Well, it doesn’t happen overnight, and a month is really a short amount of time. And the BBC blogs are being launched rather quietly and are pretty well hidden in the vast digital thicket that is BBC.co.uk. At one time, we had 1800 subsites under that domain.

And we’ve only got so much online billboard space to promote all of the things that are behind our front door.

But the last few weeks have only reinforced my fundamental view that Big Media blogs have to remember they are taking their place in a pretty well established community: The Blogosphere. We’re not top dogs here. We’re in many senses johnny-come-latelys. And my view is that we must participate as equals not arrogant superiors.

I am a blogger just the like millions of other blog writers out there, and I play by the rules of the blogosphere, not the rules of Big Media. My team is joining a global community, and we have to do it with a little bit of humility.

Obey community rules, and the gift economy of linking and quoting will pay you back for good behaviour. It’s starting to work. We’re getting comments pretty regularly now live while we’re on air. Last week, we even had a contributor from Australia send in a phone number while we were on air, wanting to take part in the programme. That’s exciting, and it helps me sell the blog to my team.

We’ve still got a ways to go, but I’m glad to be back blogging. I always say that blogging keeps me closer to my audience than the broadcast model of Old Media. That’s where I want to be. I find having a conversation with my audience much more personally satisfying than talking at them.

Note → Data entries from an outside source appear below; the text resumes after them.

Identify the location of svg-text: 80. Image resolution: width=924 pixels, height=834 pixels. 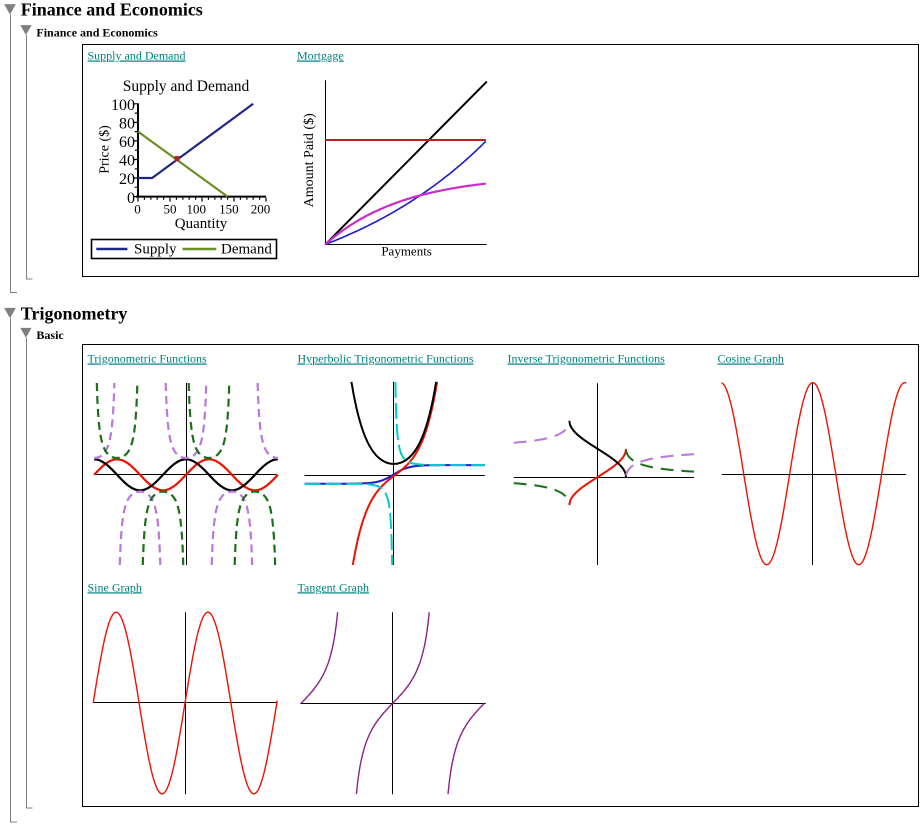
(127, 124).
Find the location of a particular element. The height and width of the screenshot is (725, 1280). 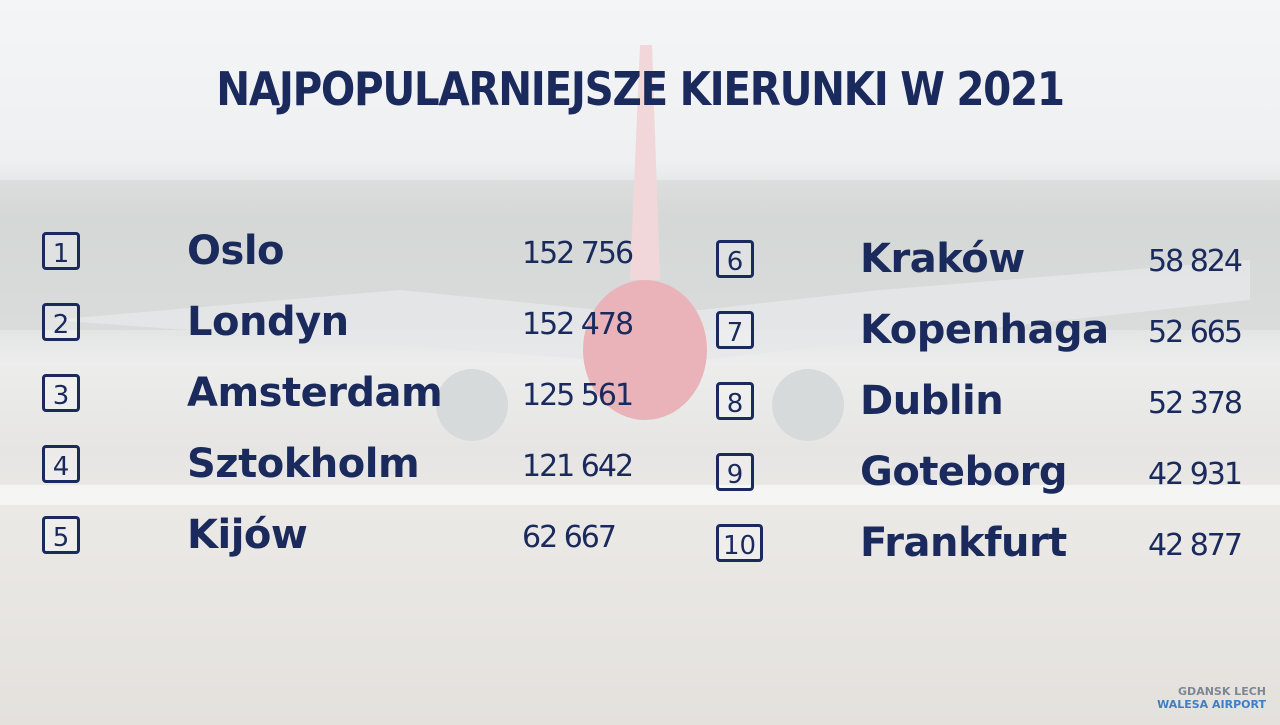

passenger-count: 121 642 is located at coordinates (578, 466).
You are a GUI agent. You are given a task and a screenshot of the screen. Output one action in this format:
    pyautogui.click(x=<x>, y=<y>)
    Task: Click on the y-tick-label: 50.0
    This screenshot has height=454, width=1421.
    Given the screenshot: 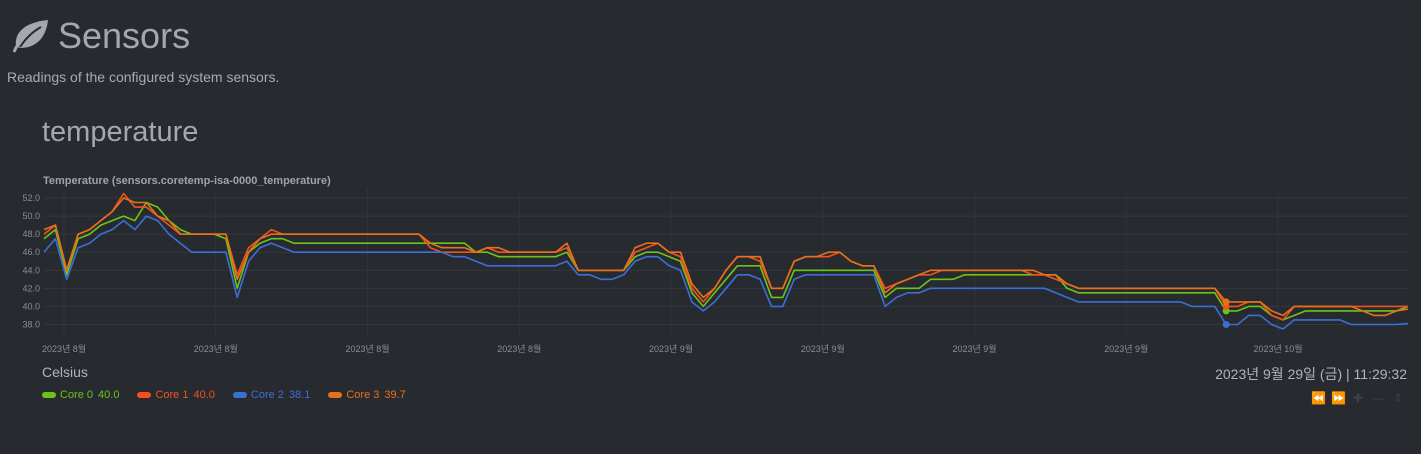 What is the action you would take?
    pyautogui.click(x=31, y=216)
    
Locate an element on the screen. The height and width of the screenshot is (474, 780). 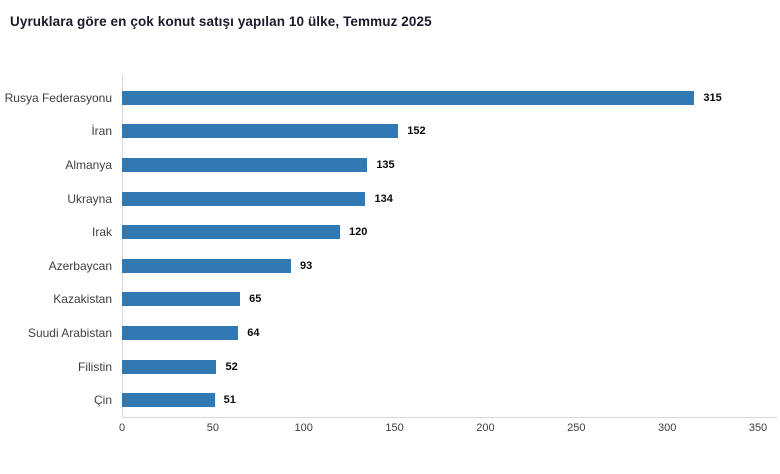
category-label: Kazakistan is located at coordinates (82, 300).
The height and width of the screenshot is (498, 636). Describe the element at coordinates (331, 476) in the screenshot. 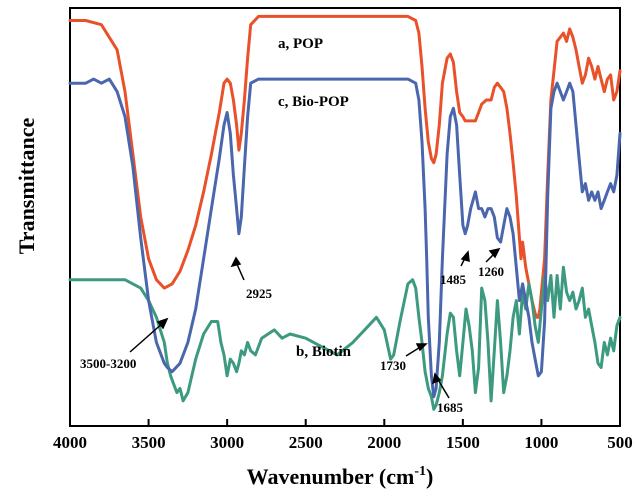

I see `x-axis-title-main: Wavenumber (cm` at that location.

6 thoughts on “The challenge of fostering community

  1. Bayosphere, Backfence and fostering community

    Dan Gillmor’s Bayosphere is now a part of Backfence. Here’s Dan’s explanation. Here’s some short coverage by E

  2. Big media blogs: know your place.

    A nice post by Kevin Anderson on the Corante web site about fostering community turns out to be more about getting buy in from the old media rather than takeover.
    [But] the last few weeks have only reinforced my fundamental view that Big Media blogs ha…

  3. I am wrestling with similar questions, in my case trying to figure out how to explain the value of blogs et.al. to a large sophisticated sales and marketing organization. I just posted on “Subjectivity” and social media, and how these should be used as a compliment to objectivity and data when making decisions, or in our cases, proving worth and gaining attention. Maybe it will spark some ideas.

  4. Clueful corporate blogging

    Kevin Anderson’s post on Strange Attractor shows a rather more clueful approach to corporate blogging than the one I wrote about yesterday:
    [T]he last few weeks have only reinforced my fundamental view that Big Media blogs have to remember they a…

  5. When you are sitting behind a microphone, the biggest motivators are knowing that someone other than your mother is listening and that your audience is interested in your message. That is why, back in the mid-90s, I always looked forward to the postbag and got depressed when all I got were occasional enquiries about working in Switzerland or requests for free gifts. My only fan appeared to be an inmate at a maximum security psychiatric hospital. Then the Internet came along, I launched a bulletin board and gradually a community of normal, sane people began sharing their thoughts and reacting to our content. It is a great feeling for a broadcaster when suddenly you are part of a conversation.

  6. I’ve more or less been doing nothing worth mentioning, but eh. My life’s been really bland today. I don’t care. I’ve just been letting everything happen without me these days. That’s how it is.